WHAT TO DO
Could you repeat the entries below exactly, but only from the line with "Image resolution: width=1077" through the line with "Task: Click inside the Name input field", and without any picture?
── RECORDS TO PROCESS
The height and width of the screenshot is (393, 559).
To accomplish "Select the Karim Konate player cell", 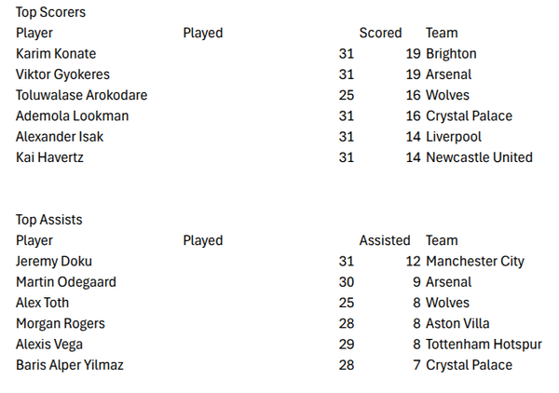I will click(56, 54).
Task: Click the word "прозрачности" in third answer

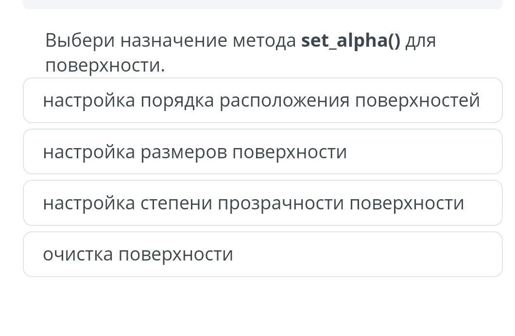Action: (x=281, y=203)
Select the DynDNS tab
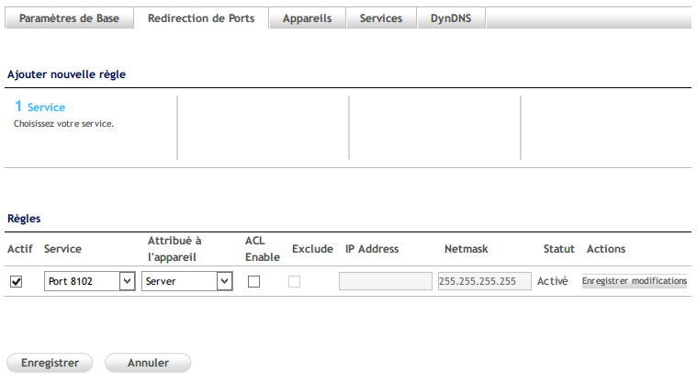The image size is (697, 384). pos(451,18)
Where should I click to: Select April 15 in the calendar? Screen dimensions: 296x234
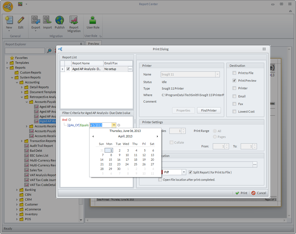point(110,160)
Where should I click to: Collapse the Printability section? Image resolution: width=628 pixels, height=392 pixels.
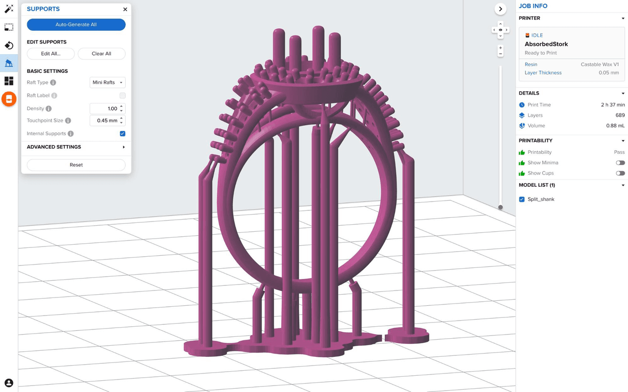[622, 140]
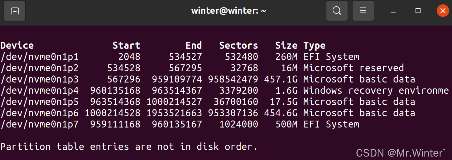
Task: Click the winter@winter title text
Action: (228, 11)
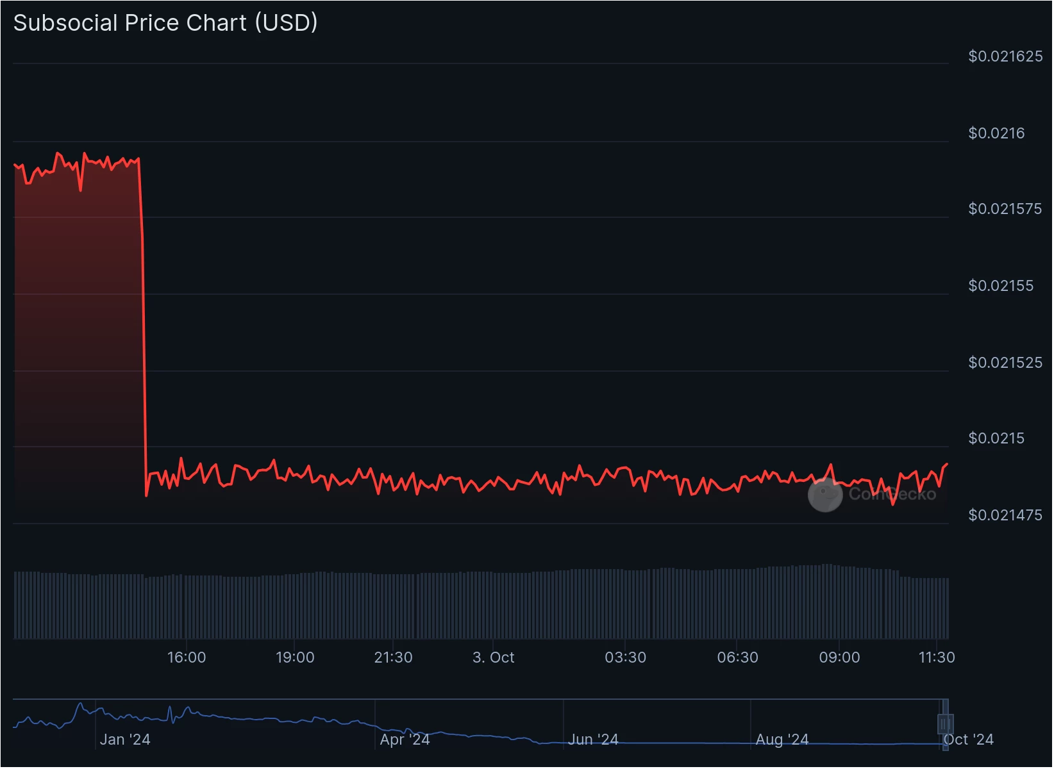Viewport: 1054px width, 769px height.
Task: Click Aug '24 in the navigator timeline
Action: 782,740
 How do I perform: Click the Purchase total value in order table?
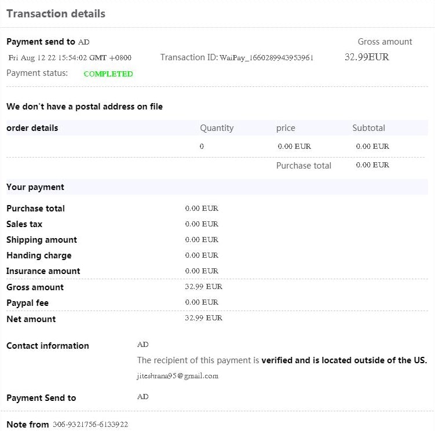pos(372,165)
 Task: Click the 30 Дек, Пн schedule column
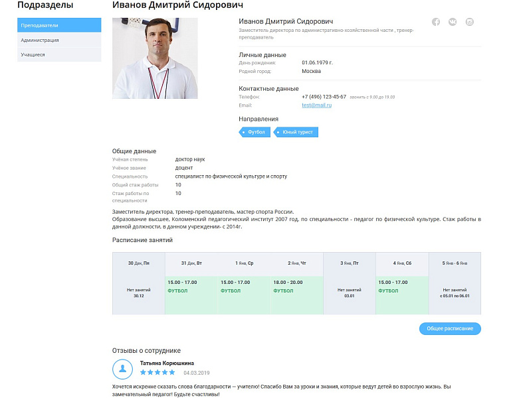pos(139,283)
────
── RECORDS TO PROCESS
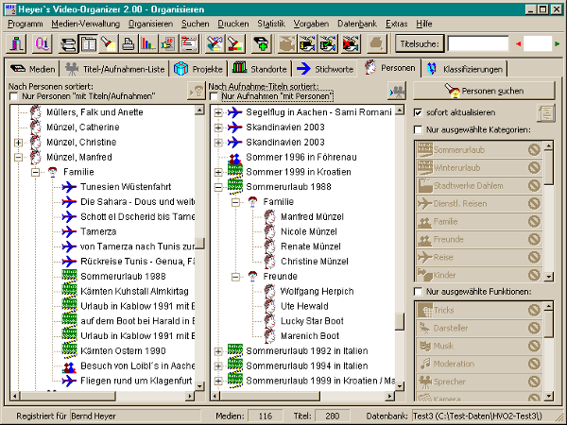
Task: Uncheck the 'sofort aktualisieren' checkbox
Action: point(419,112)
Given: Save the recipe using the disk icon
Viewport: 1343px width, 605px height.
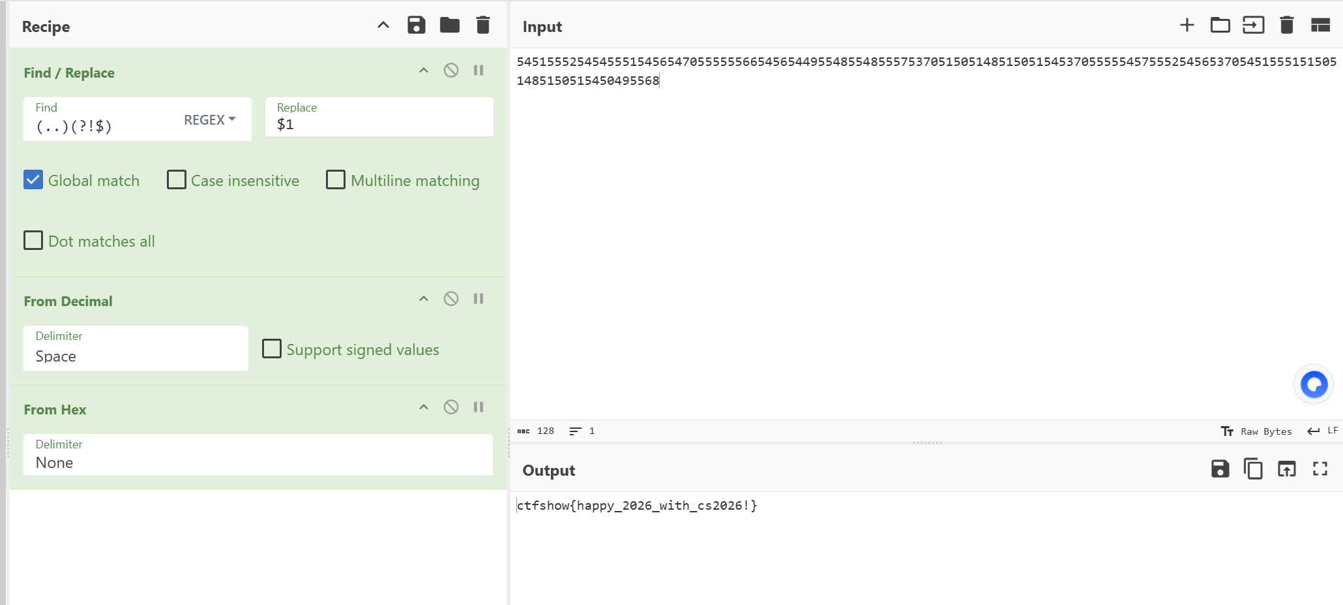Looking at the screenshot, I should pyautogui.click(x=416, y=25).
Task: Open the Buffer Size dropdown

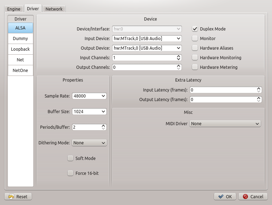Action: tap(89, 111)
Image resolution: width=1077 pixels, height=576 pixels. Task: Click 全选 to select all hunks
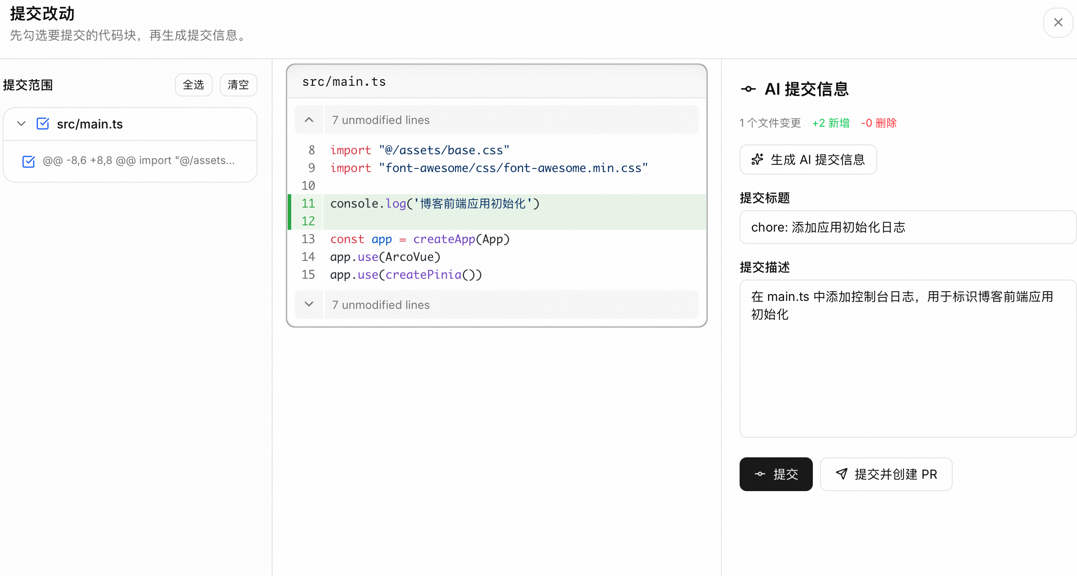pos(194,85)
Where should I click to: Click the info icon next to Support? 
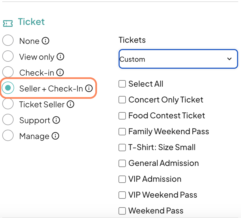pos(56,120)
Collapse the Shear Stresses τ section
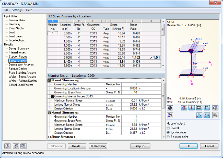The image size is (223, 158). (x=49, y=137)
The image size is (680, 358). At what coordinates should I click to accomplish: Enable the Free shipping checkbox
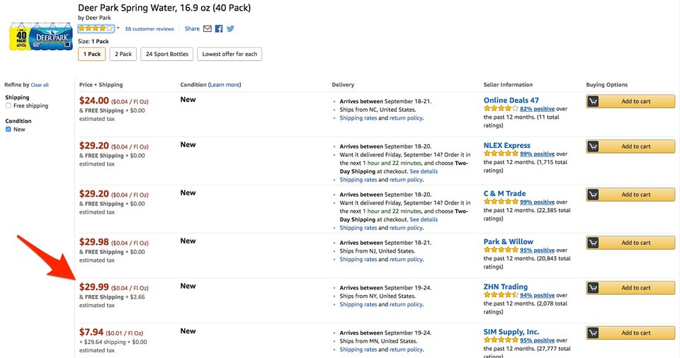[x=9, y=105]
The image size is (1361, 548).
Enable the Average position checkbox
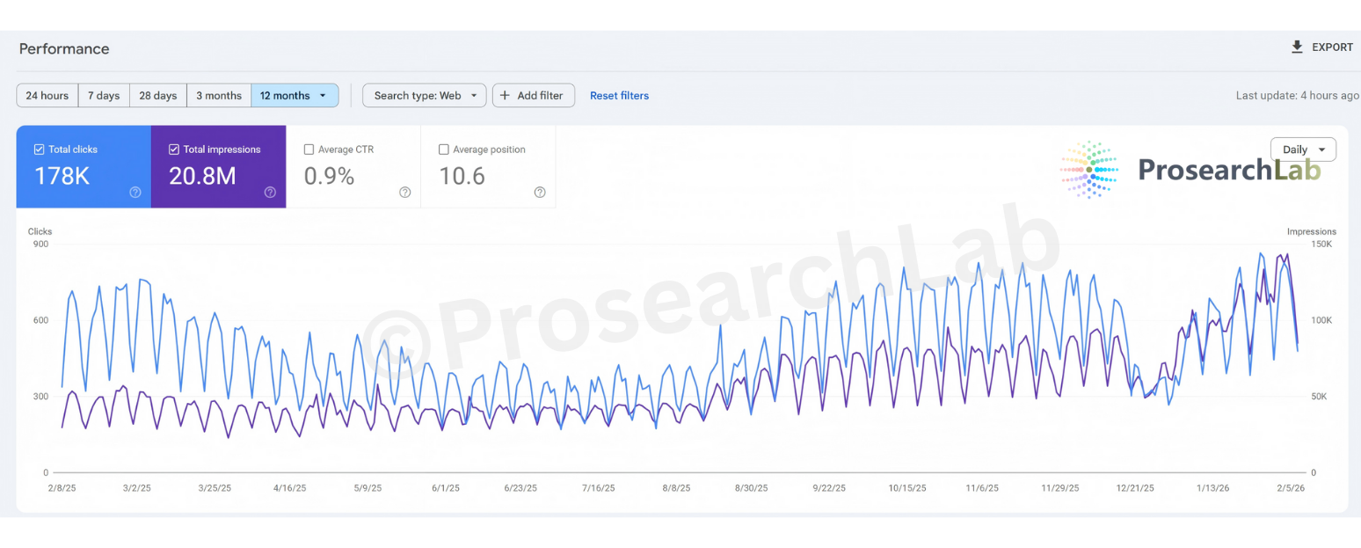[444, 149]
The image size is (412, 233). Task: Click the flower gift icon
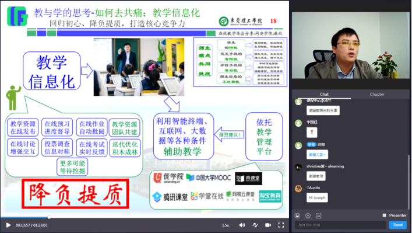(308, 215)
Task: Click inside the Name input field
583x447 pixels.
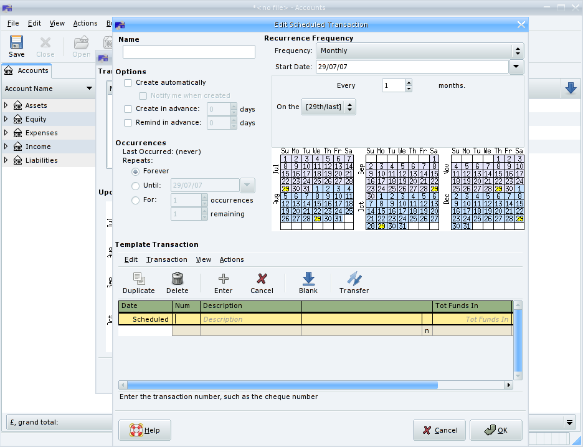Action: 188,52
────
THE COMPLETED TASK
Image resolution: width=1077 pixels, height=576 pixels. Task: Click 全选 to select all hunks
pos(194,85)
Where should I click to: Click the info icon next to Support? 
pos(56,120)
Collapse the Shear Stresses τ section
The image size is (223, 158). (x=49, y=137)
The image size is (680, 358). At what coordinates should I click to accomplish: Enable the Free shipping checkbox
[x=9, y=105]
The image size is (1361, 548).
Enable the Average position checkbox
[444, 149]
The image size is (412, 233). Task: Click the flower gift icon
(308, 215)
Task: Click inside the Name input field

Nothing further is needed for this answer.